ACTIVITY
Provide the number of lines in the entries below containing "computer", with no further words.

LISTED RECORDS
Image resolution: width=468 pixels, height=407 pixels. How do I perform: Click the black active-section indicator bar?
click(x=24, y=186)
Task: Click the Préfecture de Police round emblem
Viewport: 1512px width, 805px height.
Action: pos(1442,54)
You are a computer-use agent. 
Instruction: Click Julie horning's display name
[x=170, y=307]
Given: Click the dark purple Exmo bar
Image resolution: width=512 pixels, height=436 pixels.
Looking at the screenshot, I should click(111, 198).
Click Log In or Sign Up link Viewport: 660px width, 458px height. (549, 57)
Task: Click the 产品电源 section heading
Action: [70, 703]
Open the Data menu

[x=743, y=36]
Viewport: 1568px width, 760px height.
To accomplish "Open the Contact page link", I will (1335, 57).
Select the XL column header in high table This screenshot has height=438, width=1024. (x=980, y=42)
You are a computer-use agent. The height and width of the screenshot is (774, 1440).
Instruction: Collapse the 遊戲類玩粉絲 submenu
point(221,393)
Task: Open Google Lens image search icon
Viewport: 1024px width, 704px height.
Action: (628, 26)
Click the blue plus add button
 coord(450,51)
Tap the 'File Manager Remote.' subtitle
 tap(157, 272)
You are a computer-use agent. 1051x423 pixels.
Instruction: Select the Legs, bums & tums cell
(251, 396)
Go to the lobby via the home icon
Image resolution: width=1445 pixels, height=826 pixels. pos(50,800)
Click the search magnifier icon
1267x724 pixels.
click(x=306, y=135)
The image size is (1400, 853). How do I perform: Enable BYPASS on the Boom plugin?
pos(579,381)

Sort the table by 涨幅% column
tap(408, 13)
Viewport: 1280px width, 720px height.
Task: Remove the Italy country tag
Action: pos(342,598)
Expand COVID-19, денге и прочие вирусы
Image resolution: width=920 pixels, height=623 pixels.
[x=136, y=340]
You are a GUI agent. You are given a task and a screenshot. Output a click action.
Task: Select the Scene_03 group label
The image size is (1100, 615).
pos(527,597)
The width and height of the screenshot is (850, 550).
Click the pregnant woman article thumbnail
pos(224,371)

ANSWER BELOW
3